Please join us for the first research seminar of 2021-22 on Wednesday 13th October. These will be held on Teams this semester. If you are a Salford postgraduate student or graduate who would like to attend this event, please contact Caroline Magennis on c.magennis@salford.ac.uk
How do we talk about ‘having’ mental illness? Using corpus linguistics to explore the lexicogrammatical properties of experiencing and suffering in the MI 1984-2014 corpus.
Hazel is an Academic Fellow based at the University of Salford, UK. Her research interests include corpus linguistics, (critical) discourse analysis and pragmatics. Her research uses methods from corpus linguistics and critical discourse analysis to explore health communication, particularly in relation to mental illness. Hazel’s recent research has focussed on how the UK press represent issues concerning mental illness and how this can be said to affect society’s view of mental illness.
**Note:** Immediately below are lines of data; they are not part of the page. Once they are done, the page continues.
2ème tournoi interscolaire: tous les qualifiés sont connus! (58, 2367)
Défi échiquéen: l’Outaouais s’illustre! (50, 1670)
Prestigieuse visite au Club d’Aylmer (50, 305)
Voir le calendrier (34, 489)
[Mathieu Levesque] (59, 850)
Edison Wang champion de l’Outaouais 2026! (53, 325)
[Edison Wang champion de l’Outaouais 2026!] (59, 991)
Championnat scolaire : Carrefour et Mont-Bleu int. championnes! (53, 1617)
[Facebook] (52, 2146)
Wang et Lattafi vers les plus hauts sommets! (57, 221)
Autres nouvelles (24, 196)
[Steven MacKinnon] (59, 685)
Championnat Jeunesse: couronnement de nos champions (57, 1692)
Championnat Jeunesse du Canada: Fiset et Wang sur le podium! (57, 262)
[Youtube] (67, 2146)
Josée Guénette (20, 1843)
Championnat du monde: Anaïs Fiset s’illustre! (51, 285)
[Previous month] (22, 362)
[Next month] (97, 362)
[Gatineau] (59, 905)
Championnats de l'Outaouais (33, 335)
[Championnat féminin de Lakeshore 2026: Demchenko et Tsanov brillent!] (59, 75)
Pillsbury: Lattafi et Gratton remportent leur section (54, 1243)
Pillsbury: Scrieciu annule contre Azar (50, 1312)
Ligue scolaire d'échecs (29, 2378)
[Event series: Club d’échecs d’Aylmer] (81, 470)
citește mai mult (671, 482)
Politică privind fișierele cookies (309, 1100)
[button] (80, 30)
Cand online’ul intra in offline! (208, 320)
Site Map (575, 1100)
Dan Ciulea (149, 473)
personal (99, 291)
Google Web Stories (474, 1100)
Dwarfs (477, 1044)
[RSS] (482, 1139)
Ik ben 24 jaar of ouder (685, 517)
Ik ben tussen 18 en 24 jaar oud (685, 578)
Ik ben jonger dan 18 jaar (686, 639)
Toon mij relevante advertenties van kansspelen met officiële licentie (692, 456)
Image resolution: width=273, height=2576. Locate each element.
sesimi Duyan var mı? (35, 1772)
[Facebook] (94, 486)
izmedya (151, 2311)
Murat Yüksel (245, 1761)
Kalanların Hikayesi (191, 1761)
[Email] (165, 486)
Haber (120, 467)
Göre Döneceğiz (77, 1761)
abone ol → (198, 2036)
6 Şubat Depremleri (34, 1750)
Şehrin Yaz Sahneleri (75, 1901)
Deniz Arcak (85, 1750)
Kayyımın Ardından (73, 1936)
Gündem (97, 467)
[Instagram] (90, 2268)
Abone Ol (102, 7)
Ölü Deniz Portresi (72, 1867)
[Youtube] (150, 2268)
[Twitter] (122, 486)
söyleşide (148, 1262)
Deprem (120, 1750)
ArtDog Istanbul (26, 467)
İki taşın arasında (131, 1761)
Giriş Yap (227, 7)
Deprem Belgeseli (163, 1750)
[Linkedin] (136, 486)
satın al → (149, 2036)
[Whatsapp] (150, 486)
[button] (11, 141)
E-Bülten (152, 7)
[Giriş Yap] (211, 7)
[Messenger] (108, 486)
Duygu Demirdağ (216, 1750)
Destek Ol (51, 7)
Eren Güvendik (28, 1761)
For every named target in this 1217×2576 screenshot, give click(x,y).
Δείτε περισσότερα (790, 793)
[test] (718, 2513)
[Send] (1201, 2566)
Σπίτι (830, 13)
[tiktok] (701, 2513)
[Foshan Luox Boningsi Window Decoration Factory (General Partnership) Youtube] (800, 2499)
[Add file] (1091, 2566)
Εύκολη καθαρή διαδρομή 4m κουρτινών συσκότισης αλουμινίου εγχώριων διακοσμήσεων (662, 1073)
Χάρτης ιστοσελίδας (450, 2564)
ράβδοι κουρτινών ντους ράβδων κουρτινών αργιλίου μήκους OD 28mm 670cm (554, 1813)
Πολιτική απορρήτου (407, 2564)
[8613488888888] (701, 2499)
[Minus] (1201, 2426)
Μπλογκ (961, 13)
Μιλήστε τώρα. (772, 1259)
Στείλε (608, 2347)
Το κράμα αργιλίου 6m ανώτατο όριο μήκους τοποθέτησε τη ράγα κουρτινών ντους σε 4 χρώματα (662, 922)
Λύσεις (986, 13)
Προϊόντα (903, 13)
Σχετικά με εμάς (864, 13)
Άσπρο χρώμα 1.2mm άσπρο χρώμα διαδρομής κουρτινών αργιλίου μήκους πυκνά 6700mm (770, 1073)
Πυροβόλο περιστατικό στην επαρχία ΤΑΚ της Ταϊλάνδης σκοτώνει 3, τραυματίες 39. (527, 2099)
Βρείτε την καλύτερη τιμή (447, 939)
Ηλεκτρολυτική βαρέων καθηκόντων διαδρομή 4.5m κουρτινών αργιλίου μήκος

Hazel is also interested in the application of research in linguistics, particularly through public engagement initiatives and public linguistics. In 2018, she edited a book related to this topic with Dan McIntyre for Routledge entitled Applying Linguistics: Language and the Impact Agenda. In 2021, she co-authored The Babel Lexicon of Language, an accessible introduction to the key terminology involved in the study of language (published by Cambridge University Press). Her forthcoming monograph The Language of Mental Illness: Corpus Linguistics and the Construction of Mental Illness in the Press will be published by Cambridge University Press in 2022.
In addition to her academic publications, Hazel is also Editorial Assistant for the popular language magazine, Babel, where she writes the regular feature ‘Language in the News’.